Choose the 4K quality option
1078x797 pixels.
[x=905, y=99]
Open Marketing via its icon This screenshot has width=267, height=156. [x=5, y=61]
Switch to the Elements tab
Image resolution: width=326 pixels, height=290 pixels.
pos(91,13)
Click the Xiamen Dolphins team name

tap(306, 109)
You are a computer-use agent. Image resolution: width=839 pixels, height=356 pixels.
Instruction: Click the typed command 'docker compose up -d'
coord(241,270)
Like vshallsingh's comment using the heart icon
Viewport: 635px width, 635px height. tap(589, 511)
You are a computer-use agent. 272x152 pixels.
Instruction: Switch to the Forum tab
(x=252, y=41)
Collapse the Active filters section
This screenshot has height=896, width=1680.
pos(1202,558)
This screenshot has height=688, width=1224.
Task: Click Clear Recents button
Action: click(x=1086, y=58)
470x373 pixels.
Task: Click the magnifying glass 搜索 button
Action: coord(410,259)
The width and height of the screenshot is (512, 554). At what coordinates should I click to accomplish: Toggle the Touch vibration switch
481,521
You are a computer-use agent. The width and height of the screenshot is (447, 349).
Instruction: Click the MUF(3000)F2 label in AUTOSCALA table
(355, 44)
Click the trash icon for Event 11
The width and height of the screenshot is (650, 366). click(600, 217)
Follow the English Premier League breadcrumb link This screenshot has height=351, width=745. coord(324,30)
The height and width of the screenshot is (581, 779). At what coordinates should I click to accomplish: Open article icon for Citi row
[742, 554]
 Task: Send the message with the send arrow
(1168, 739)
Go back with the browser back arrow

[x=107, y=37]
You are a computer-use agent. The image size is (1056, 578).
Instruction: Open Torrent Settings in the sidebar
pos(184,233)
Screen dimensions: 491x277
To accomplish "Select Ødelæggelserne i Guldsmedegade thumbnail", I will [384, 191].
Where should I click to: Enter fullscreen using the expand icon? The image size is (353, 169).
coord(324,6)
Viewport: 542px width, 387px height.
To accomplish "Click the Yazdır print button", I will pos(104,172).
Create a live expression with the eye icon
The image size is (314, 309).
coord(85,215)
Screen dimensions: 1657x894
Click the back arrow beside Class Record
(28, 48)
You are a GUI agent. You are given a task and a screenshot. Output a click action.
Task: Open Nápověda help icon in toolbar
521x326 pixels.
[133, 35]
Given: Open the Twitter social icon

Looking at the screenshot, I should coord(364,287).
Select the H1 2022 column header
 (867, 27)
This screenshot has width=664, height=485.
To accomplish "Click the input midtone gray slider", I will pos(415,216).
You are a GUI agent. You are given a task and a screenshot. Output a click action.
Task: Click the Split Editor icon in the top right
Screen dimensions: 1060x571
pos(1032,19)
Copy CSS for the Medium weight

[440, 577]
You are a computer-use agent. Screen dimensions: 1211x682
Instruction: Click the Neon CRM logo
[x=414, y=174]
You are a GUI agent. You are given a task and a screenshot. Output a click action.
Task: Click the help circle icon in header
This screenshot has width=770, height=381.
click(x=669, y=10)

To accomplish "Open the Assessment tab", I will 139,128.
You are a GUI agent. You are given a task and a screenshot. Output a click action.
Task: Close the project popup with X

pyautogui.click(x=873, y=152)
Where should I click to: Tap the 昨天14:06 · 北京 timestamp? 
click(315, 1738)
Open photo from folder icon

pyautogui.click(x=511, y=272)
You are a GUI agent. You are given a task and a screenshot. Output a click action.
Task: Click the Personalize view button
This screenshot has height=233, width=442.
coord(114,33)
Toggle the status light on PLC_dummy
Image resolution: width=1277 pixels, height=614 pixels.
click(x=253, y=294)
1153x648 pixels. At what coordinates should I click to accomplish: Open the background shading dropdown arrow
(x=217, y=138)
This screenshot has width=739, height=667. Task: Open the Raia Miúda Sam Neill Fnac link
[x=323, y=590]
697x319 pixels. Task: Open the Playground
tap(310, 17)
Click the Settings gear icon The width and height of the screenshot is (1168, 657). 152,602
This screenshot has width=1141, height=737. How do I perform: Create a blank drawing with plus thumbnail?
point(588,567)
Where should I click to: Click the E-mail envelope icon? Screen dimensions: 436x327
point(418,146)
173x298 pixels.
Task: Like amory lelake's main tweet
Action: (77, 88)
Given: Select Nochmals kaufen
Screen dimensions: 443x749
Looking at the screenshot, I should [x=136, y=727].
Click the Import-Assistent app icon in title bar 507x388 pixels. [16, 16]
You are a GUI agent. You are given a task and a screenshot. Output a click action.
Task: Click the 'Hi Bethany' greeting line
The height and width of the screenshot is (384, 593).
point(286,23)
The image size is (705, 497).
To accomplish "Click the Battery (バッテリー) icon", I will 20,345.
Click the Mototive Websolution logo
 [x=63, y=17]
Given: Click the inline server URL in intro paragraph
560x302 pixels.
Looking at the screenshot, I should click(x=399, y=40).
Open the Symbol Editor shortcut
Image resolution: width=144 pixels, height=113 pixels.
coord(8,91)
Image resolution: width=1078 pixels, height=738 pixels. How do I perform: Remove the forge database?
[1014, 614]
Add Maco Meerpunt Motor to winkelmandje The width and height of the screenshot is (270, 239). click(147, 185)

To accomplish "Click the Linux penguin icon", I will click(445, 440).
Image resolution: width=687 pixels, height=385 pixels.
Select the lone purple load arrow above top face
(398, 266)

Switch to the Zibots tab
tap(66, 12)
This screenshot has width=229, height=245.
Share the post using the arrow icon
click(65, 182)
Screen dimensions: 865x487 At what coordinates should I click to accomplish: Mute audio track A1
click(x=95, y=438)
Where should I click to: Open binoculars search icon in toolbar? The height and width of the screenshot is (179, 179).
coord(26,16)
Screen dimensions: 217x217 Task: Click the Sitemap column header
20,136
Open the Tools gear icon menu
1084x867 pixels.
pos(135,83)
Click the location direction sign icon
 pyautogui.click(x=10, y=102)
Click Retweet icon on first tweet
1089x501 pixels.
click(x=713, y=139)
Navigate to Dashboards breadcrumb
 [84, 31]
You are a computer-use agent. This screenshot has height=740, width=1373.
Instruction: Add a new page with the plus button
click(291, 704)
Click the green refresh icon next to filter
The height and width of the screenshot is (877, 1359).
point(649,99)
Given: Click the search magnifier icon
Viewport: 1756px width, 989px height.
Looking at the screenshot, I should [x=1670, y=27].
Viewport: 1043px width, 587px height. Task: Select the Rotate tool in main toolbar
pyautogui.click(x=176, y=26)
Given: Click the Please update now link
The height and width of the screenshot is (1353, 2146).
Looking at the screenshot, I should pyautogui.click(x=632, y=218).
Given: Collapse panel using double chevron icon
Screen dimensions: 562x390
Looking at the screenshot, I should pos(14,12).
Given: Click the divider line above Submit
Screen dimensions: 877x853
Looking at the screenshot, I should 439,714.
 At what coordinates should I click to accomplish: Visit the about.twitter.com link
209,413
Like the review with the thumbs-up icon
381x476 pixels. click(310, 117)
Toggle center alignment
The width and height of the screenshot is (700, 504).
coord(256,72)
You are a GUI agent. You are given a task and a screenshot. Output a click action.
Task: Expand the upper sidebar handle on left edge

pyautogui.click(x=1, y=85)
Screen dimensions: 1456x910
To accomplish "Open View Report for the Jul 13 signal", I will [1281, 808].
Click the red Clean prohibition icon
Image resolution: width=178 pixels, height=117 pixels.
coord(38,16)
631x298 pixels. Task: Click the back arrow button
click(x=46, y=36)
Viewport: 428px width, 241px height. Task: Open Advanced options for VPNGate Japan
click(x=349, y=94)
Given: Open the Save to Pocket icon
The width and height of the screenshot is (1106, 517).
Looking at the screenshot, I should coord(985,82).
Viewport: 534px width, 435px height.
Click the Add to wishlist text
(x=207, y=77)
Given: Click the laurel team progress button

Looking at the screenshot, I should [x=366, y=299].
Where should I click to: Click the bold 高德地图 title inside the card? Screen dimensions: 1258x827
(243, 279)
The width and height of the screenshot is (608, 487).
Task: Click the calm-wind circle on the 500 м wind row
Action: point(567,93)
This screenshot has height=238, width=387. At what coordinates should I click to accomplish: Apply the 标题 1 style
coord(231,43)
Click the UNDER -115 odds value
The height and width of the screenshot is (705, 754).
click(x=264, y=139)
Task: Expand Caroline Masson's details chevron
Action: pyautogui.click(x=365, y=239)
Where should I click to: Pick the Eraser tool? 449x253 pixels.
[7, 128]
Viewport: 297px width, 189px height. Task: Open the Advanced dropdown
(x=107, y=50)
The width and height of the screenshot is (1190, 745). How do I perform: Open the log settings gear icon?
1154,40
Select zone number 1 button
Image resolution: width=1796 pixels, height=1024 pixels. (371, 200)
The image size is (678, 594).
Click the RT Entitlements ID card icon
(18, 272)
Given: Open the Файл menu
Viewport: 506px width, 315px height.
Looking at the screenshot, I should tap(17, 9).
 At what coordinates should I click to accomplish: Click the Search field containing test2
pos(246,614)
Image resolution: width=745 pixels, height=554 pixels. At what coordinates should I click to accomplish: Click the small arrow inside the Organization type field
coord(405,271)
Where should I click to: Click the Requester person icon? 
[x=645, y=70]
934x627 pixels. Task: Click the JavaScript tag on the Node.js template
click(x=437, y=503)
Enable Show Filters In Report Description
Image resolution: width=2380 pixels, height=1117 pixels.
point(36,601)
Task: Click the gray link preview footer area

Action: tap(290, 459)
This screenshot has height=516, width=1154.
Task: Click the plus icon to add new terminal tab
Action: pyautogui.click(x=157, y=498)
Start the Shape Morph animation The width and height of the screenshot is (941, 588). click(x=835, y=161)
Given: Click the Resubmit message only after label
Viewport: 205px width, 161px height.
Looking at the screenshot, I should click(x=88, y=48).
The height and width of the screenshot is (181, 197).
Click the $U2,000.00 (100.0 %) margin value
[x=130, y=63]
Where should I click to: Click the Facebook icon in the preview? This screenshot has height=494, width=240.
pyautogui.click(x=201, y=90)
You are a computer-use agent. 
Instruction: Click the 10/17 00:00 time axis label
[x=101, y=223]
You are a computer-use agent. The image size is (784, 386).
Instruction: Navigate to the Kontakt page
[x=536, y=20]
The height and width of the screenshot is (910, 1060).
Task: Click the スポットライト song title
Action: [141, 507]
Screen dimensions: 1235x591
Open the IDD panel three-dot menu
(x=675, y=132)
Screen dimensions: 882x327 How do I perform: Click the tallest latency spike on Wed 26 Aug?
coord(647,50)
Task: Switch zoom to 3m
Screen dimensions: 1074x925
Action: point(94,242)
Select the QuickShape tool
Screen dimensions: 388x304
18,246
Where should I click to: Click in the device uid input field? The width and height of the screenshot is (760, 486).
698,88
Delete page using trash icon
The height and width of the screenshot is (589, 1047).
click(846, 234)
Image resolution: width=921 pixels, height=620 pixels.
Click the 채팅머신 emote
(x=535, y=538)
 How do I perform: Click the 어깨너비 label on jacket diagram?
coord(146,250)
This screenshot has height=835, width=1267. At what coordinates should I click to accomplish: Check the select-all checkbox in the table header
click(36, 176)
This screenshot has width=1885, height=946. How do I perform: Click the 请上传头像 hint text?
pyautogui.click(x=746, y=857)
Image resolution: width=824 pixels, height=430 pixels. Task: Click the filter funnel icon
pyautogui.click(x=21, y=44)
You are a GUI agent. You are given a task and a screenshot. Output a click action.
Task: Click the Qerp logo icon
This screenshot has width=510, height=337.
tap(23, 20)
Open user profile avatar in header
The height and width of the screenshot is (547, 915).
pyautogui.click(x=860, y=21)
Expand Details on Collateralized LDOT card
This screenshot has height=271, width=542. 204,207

◇ ◇ ◇ ◇ ◇

*Given exercise:*
Copy every line of the listing above that contains the string "with", matching upper and lower case exactly.

*Solution below:*
 Task: Send the message with the send arrow
Go back with the browser back arrow
Create a live expression with the eye icon
Task: Close the project popup with X
This screenshot has width=1141, height=737. How do I perform: Create a blank drawing with plus thumbnail?
Instruction: Add a new page with the plus button
Like the review with the thumbs-up icon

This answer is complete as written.